By: Erin Teigen
This article was recently published on Equitrekking to highlight therapeutic riding.
When you partner with a 1,000-pound horse, you gain incredible confidence to feel empowered in facing the challenges of your own life. Therapeutic horseback riding promotes horses as stewards to help broad populations of individuals with emotional, physical and/or cognitive challenges progress in their individualized equestrian goals and learn riding skills. Gaining independence with horses holistically translates into continued achievements in riders’ everyday lives. Working with horses may optimally encourage significant developments in confidence, strength and resiliency through mind-body integration.

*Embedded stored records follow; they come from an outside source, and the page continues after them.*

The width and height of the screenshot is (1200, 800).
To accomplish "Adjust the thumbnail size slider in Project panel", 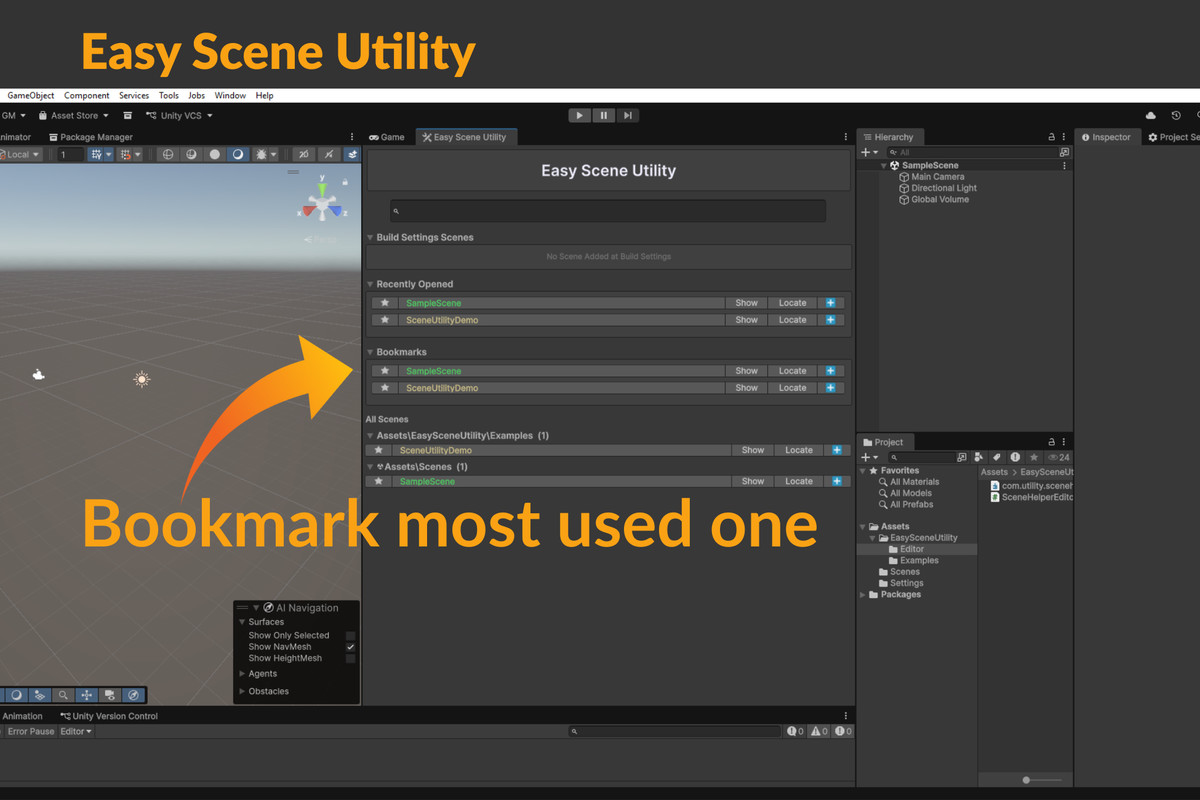I will (x=1024, y=779).
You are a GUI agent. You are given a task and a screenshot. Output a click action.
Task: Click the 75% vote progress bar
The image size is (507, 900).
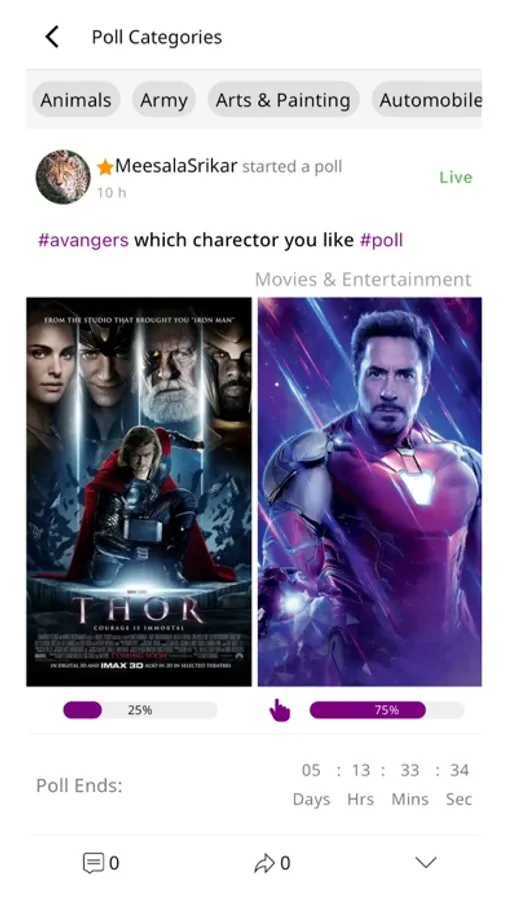[x=386, y=710]
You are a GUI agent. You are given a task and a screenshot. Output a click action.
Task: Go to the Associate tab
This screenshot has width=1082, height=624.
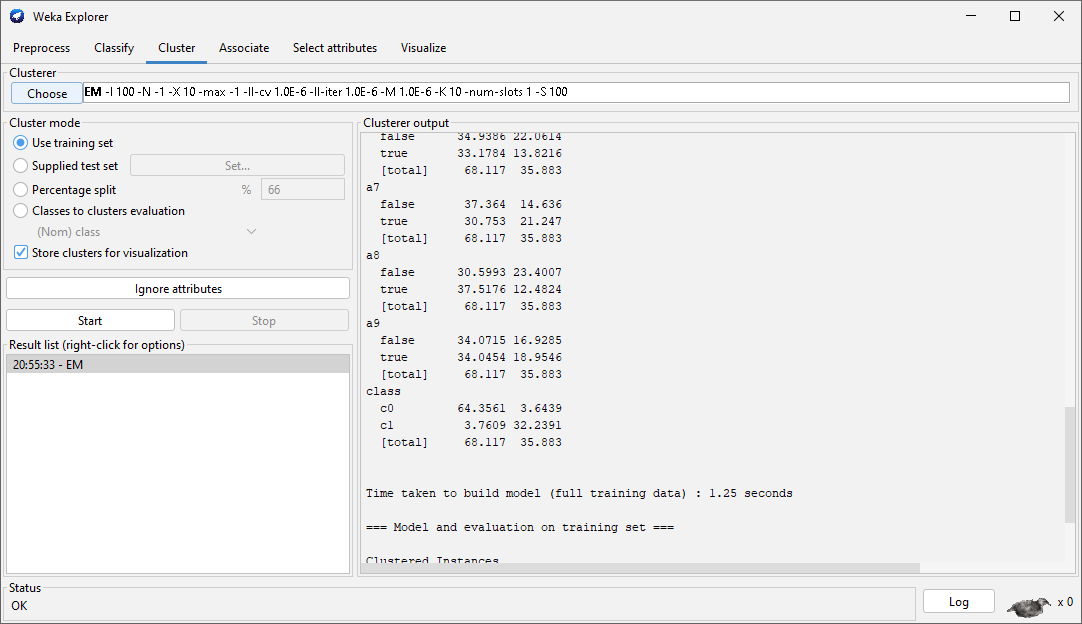click(x=244, y=48)
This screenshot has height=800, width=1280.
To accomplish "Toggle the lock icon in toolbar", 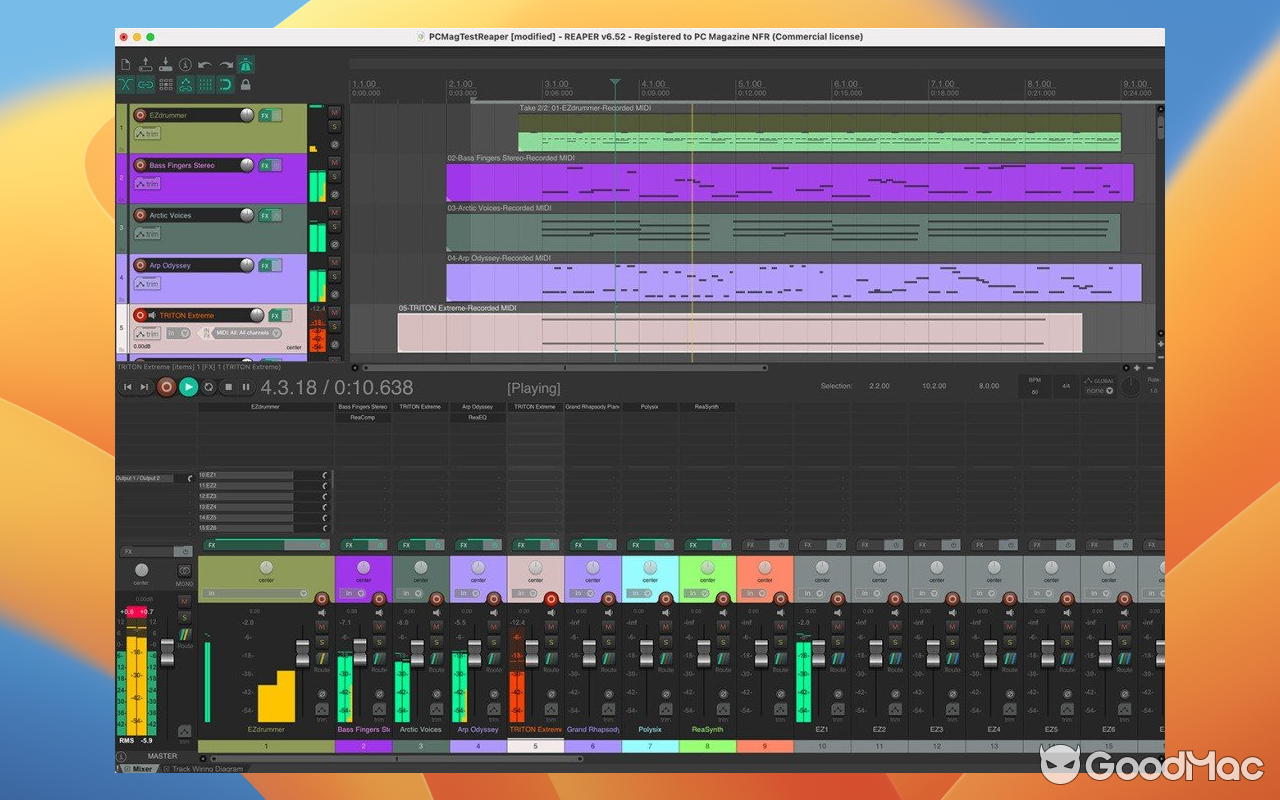I will tap(245, 85).
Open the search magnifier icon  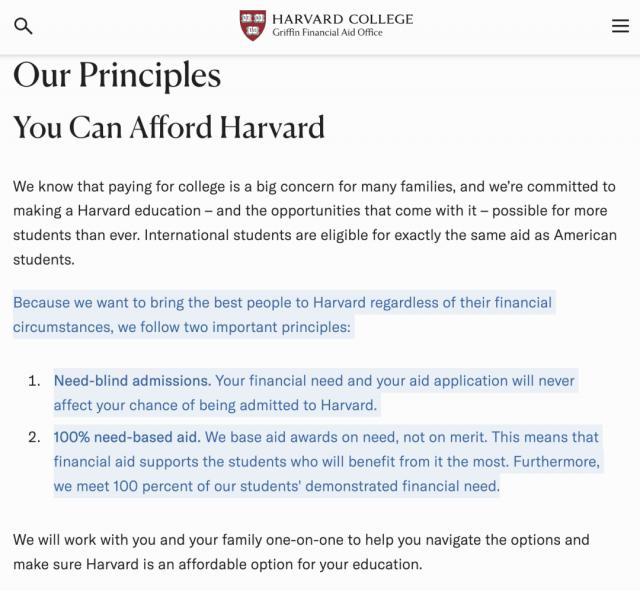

Moving in stride with a horse, individuals with challenges gain freedom in mobility. In tandem, they may explore sensory-rich trails and trot in rhythm over rolling hills of the fields. If you are bound to a wheelchair, the exhilaration of feeling the power of hooves moving underneath you is incomparable. Riders may explore the bucolic, natural environment, liberated from their challenges with their equine partner. Any equestrian may appreciate the balance and strength enhanced by riding, as it challenges you to use aids throughout your body to communicate with your horse.
Riders work towards equestrian skills like achieving a two-point position up a hill to help their horse climb or posting at the trot along a fenceline, where riders develop coordination and comprehensive strength. Regardless of physical limitations, the adaptive possibilities are endless for equestrian sports, whether it is through specialized tack or ground activities, accommodations are available for most individuals to experience the joy of horses.
Furthering the physical gains of this adaptive sport is the relationship riders gain with their four-legged teammates. The bond develops strong empathy and trust within riders as they connect with their equine partners. The responsibility of caring for horses is also empowering and incredibly motivating for individuals. I work with one rider, an Army veteran recovering from physical and emotional injuries sustained in the battlefield, who, for years, would only choose to leave the safety of his home to come to the farm for his lessons. The farm was his sanctuary. Here, he could feel secure and rebuild himself. Eventually, the resiliency and strength he developed on the farm encouraged him to join other activities and enroll in graduate school.
Importantly, horses have no expectations of people other than for us to treat them with respect and provide them with a welfare-enhancing environment. Horses do not require you to speak or give them eye contact. Unshackled from these human social pressures, individuals on the autism spectrum may particularly flourish around equines. Since horses communicate in many non-verbal ways, riders may feel more comfortable to express themselves in their own ways, too. Then, it is amazing to see language develop when the expectations are shifted, with children uttering their first words to tell their pony they love them!
For some riders, the team-approach of the sport also grows to include a volunteer horse leader and up to two volunteer sidewalkers. The sidewalkers may provide physical and emotional support for riders, critically adding to the safety of the lesson and fostering a team environment. Since many riders engaging in therapeutic riding are working towards social and behavioral goals, with their valuable volunteer team, these riders may practice genuine social and communication skills in a supportive environment. Within inclusive, group lessons, many riders also develop friendships with other riders who all share a passion for horses.
Emotionally and cognitively, therapeutic riding provides bountiful opportunities to improve flexibility, focus and learning. Horses require you to be present and focused mindfully in the moment to stay safe and communicate with them, so you cannot be worrying about the past or anxious about the future. Riders become fully engaged in processing sequenced directions around a barrel-racing pattern, patiently and gently grooming and tacking a horse, or in practicing counting of strides.
If you are interested in learning more about therapeutic riding for a prospective rider hoping to become an equestrian or to volunteer to support riders and horses in the important mission, consider the resources of the Professional Association of Therapeutic Horsemanship, Int. (PATH). PATH credentials over 5,000 instructors and 880 centers to ensure safety and program standards in equine-assisted activities and therapies.
Note: This article is not clinical counseling or psychotherapy and it is not intended to treat any mental-health condition. The commentary offered in this blog may not be appropriate for every person depending on their current needs and individual systems. Please consult a physician or mental-health clinician to seek care for your specific needs and goals. If you are experiencing a medical or behavioral health emergency, please immediately call 911 or present to emergency department, as soon as possible.